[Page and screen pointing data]
--- Begin ---
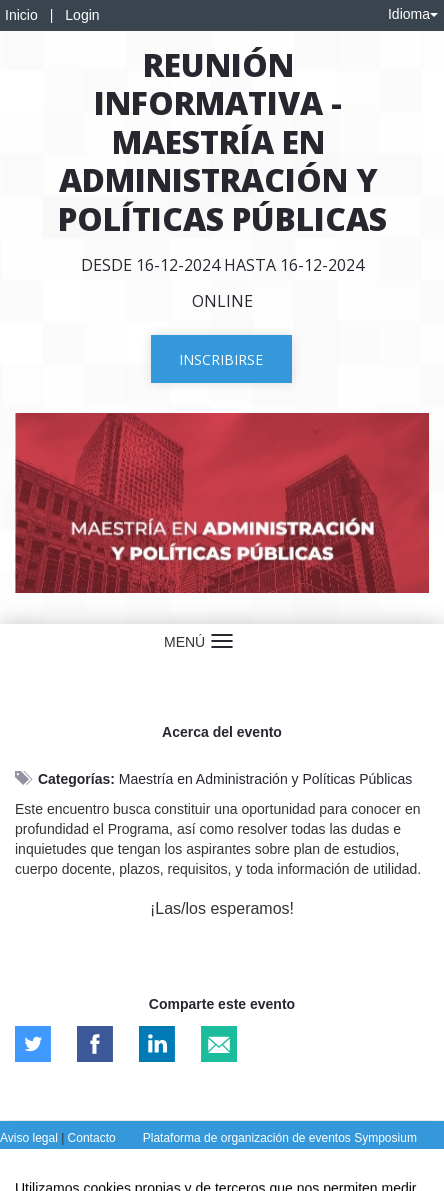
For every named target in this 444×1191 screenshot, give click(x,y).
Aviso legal (30, 1138)
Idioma (413, 14)
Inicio (21, 15)
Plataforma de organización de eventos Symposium (280, 1138)
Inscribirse (221, 359)
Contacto (92, 1138)
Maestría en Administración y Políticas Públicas (265, 779)
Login (82, 15)
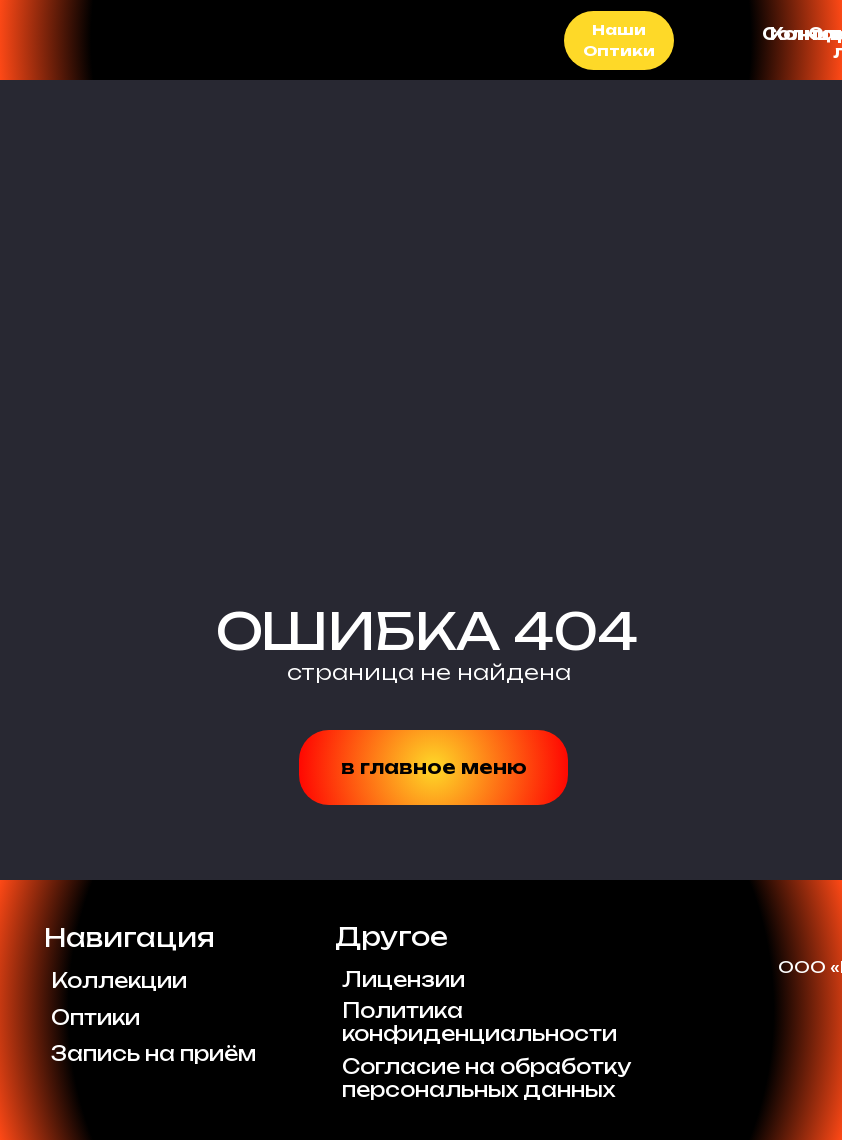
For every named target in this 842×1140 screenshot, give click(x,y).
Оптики (95, 1017)
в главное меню (434, 767)
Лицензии (403, 979)
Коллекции (119, 980)
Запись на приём (153, 1053)
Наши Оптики (619, 40)
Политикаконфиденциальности (479, 1022)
--- End ---
* _Brief_: Rewrite the part of the data that opens with the line containing "Коллекции (119, 980)" and closes at the end of the data, with "Запись на приём" changed to "Онлайн-запись" and nothing else altered.

* _Answer to this exercise_:
Коллекции (119, 980)
Онлайн-запись (153, 1053)
Наши Оптики (619, 40)
Политикаконфиденциальности (479, 1022)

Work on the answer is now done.